I can't wait to see someone legitimately design a better sewerage system by using twitter's geolocation.


Their geo-data is utter crap. The vast majority of it is based on 'profile location', which means that there are almost a million people tweeting from the exact center of Atlanta. It's a crowded spot, must be a Starbucks there or something.


Just find those mass locations and remove them from the data set.


You end up with about 0.01% of tweets having locations after that. It's basically just iphone users.


It is all available to the public to begin with anyway. I don't see the dilemma here.


Not all tweets are public.


Surely they aren't coughing up private tweets?


That was my interpretation of "all", but reading back it seems there's another difference:

"Although a majority of tweets are public, if scientists want to freely search the lot, they do it through Twitter's application programming interface, which currently scours only 1 percent of the archive. But that is about to change: in February the company announced that it will make all its tweets, dating back to 2006, freely available to researchers."

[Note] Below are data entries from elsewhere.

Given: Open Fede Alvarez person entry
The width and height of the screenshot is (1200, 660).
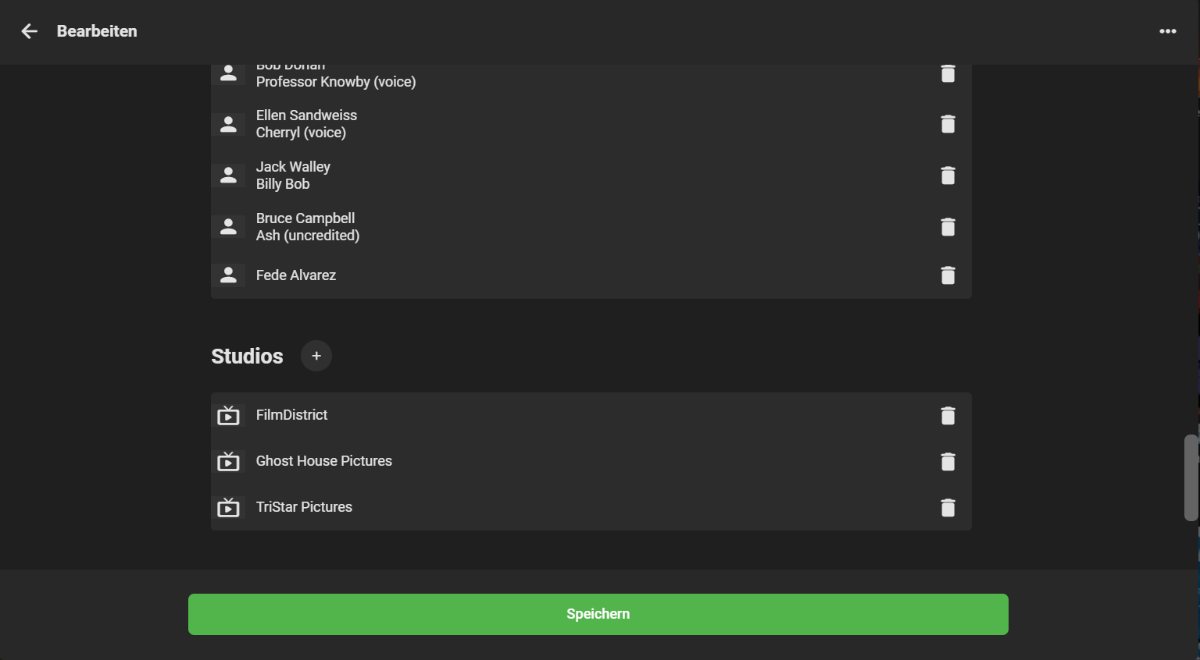Looking at the screenshot, I should [x=296, y=275].
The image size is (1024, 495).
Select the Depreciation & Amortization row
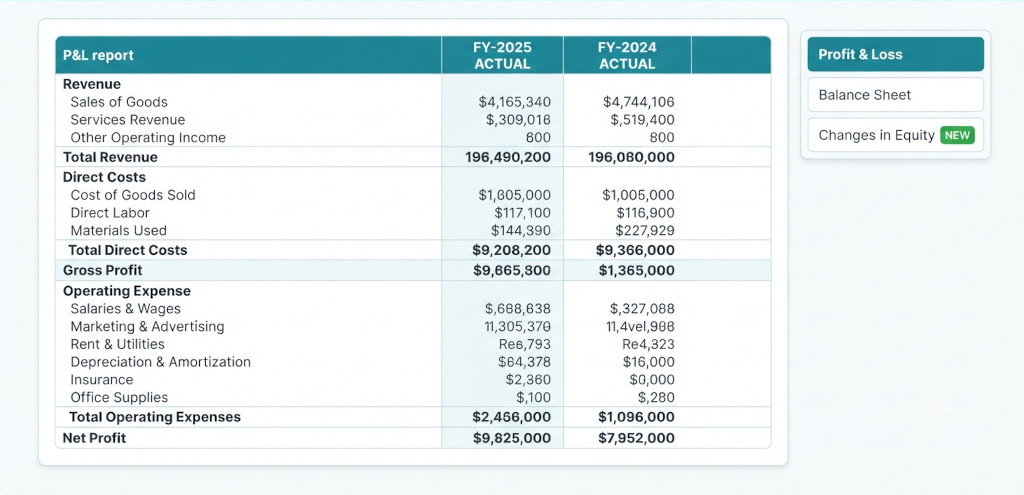413,362
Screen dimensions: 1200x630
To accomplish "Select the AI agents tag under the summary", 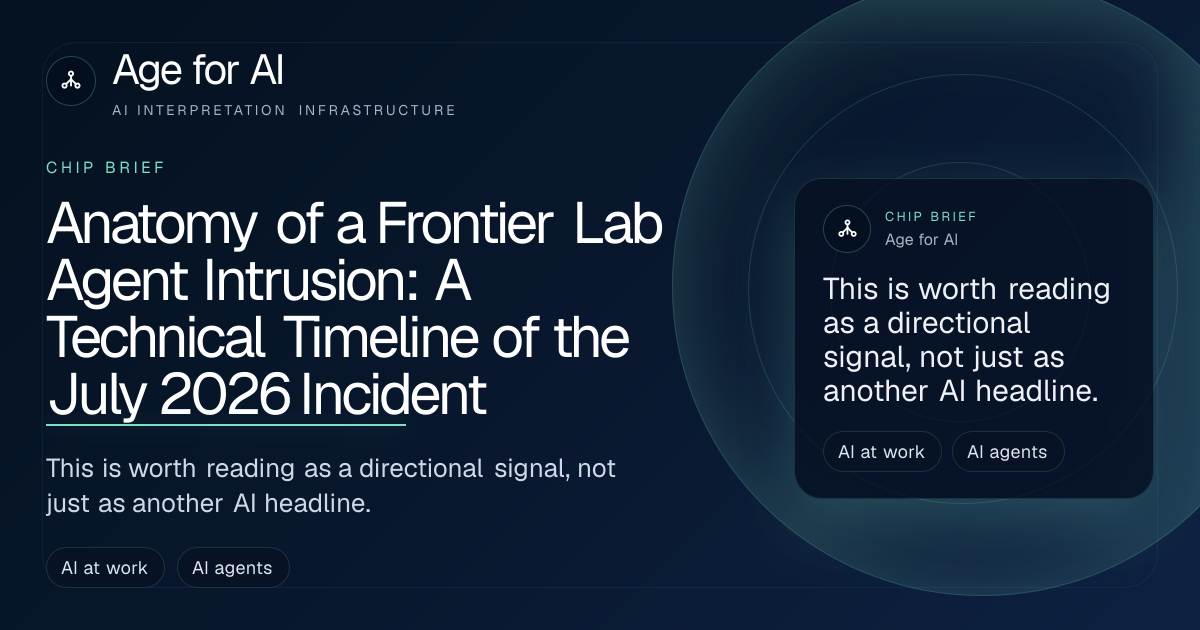I will [233, 568].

I think all the data should be available.


Can anyone find a primary source?


There is a link to apply for a "Data Grant" here: https://engineering.twitter.com/research. Unfortunately, it looks like submissions are closed.


So much for the "protected" tweet illusion.


Who cares? Isn't it already available?


Yes it is, however not in excel. (written so a non tech person could understand)


Article date is Jun 1, 2014. Is the author from the future?


There is no magic discovery about the nature of man hidden away in that data. Nothing you're average stand up comedian hasn't already written a bit about.


That was a good one.

On a more serious tone, there is one area of research that Twitter data is very valuable for: how information and disinformation is created and spread during major news events: wars, catastrophes, uprisings, school shootings etc.

My gut feeling is that today a lot of quality journalism happens outside of the traditional journalistic organisations. The downside is that also a lot of wild speculation and rumours are spread, but it would be valuable to see how good this modern "crowd" journalism is. A skilled research group can use Twitter data and Internet Archive to track down the original sources of information pretty well.


And momentum stock trades. I've always felt a adept programmer who knew how to data mine and worked for Twitter could make a fortune in the stock market?


That's a little cynical. I like to think we can predict big historical social events (regime changes, major protests, climate change?) based on Twitter's data.

You never know unless you try.


Are you familiar with Atrocity Watch? If not, you should look them up - that's exactly what they do.


I am not. Checking them out now; looks pretty cool.


Not to be skeptical, but I'm pretty sure one of these scientists may happen to work for the NSA.